Winter can be a special time for families gathering for the holidays and cold-weather activities, but the season poses some specific risks for four-legged friends.
The good news is that with a little care and planning, winter can be a wonderful experience for all family members, notes Dr. Vandeep Shergill, owner of Vic West Pet Hospital and marking three decades as a veterinarian committed to animal welfare.
- Pass on the people food: While yummy for you, chocolate is toxic to pets, so resist the urge to “treat” them. The same is true for goodies containing raisins, which like grapes, can be toxic, and the artificial sweetener Xylitol – toxic to dogs with the potential for vomiting, loss of co-ordination, seizures, liver failure and death.
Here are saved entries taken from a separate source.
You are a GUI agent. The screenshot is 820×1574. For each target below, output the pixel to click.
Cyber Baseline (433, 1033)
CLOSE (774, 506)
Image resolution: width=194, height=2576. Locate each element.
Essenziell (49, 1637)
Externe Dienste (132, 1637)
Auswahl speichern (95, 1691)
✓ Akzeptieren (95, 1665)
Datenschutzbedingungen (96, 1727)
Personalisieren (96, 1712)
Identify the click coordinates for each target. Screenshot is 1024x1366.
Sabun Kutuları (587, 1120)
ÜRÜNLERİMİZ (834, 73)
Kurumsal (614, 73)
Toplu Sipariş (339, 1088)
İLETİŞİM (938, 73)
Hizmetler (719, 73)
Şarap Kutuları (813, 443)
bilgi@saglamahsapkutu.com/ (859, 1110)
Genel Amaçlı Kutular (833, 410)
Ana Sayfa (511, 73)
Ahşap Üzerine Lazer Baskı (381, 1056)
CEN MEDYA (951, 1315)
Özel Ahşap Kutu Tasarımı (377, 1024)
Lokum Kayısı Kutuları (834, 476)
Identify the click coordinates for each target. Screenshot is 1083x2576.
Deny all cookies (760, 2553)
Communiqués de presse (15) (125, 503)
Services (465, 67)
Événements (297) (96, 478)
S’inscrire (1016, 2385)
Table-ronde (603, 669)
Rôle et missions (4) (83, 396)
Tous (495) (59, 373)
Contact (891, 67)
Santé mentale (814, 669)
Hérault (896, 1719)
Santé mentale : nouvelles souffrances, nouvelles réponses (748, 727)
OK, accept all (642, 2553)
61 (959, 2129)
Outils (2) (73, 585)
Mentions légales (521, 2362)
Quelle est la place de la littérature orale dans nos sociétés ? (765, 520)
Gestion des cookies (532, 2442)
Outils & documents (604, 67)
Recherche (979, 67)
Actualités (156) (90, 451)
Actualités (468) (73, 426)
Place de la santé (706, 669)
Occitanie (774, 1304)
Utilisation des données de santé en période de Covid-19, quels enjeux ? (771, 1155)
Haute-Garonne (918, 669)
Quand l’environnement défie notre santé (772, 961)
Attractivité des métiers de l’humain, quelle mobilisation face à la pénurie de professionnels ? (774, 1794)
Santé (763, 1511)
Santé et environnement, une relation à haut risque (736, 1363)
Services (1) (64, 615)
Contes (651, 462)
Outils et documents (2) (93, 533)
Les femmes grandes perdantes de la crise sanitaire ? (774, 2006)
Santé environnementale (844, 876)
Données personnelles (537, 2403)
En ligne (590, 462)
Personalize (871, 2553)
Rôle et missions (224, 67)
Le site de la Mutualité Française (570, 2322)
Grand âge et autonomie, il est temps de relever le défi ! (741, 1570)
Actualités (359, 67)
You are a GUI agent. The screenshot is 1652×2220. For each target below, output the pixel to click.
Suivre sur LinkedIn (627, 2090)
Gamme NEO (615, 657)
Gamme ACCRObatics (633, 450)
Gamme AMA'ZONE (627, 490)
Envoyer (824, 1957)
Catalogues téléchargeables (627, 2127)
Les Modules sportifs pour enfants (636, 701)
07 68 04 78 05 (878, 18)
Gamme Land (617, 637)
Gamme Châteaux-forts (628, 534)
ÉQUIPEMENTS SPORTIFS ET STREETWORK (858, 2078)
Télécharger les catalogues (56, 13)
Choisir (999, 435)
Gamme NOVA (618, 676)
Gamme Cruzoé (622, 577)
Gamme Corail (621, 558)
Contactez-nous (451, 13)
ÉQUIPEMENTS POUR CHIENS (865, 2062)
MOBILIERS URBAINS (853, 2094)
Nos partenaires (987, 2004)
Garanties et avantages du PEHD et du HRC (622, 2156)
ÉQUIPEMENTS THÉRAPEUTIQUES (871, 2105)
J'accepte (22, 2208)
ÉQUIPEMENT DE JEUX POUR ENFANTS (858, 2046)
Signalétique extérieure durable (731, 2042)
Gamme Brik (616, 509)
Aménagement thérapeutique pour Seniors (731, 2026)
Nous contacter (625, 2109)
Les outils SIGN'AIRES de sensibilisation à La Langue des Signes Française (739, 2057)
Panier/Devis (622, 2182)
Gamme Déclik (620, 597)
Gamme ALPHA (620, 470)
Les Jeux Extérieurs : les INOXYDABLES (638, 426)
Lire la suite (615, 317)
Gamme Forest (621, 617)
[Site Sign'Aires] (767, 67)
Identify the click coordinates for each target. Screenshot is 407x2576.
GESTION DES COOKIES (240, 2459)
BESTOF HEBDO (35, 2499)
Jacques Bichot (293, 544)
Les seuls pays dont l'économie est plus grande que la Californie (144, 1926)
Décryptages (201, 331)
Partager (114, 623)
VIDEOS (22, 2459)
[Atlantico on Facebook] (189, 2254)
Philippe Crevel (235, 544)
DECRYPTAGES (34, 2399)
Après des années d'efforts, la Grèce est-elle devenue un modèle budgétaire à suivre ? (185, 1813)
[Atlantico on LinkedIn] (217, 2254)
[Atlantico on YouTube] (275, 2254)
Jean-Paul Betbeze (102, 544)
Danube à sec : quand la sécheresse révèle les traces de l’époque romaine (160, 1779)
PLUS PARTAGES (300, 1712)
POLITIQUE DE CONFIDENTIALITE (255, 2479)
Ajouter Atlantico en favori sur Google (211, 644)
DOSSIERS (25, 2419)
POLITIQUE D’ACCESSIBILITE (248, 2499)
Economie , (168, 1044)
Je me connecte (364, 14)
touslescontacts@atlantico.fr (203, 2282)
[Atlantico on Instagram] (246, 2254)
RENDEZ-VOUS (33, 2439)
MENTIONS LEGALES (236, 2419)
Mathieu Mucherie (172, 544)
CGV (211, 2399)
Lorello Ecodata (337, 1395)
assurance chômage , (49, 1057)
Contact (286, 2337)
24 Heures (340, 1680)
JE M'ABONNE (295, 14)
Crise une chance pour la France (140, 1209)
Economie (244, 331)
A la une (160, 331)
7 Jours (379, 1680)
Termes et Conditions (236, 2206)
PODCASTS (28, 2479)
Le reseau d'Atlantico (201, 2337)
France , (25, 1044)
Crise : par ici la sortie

“It’s simply best to make sure all human treats are kept away from where your pets can get to them,” Dr. Shergill says.
- Avoid alcohol: Alcohol is also common around the holidays but even a small amount could cause trouble for your furry friend.
- Time out for tinsel: Tinsel and string can be dangerous for curious critters. Cats (and some dogs) are attracted by shiny things and because tinsel is thin, sharp and hard to break, it can wrap around or ball up in your pet’s intestine, causing a blockage or rupture, Dr. Shergill says. Watch for vomiting, diarrhea, loss of appetite, constipation, tarry stools, lethargy, excessive drooling, abdominal bloating or pain, remaining still or refusing to lie down.
- Ornamental observations: Beyond tinsel, other ornaments can contain sharp edges that can damage eyes, mouth or feet.
- Powerful problems: Many families love holiday lights, but watch for curious young pets that can also be tempted to chew, leading to an electrical shock.
- Mindful of meds: Remind visiting guests to keep medications high and out of reach of any pets.
- Plants + pets: Christmas plants are festive, but some are toxic. Holly berries, Christmas cacti, poinsettias and the amaryllis flower can irritate pets’ systems, while mistletoe can cause serious health issues, Dr. Shergill notes. Lilies are also extremely toxic to cats.
- Tree tips: Fir trees produce an irritating oil, while consumed needles can obstruct or puncture internal organs. The water nourishing the tree can also cause extreme illness if bacteria, molds and fertilizers are present.
- Poison patrol: If cold weather has you filling your vehicle’s radiator, watch for spills of antifreeze, containing deadly ethylene glycol. Clean all spills and If you think your pet may have consumed antifreeze, contact your vet immediately. Caution is also urged for those considering rodent poison, which can harm pets if the poison – or affected rodents – is consumed.
- Bang-on safety: On cold mornings, give your vehicle hood a good band before starting your car. Animals climb under the hood as a way to seek shelter and warm up next to the engine.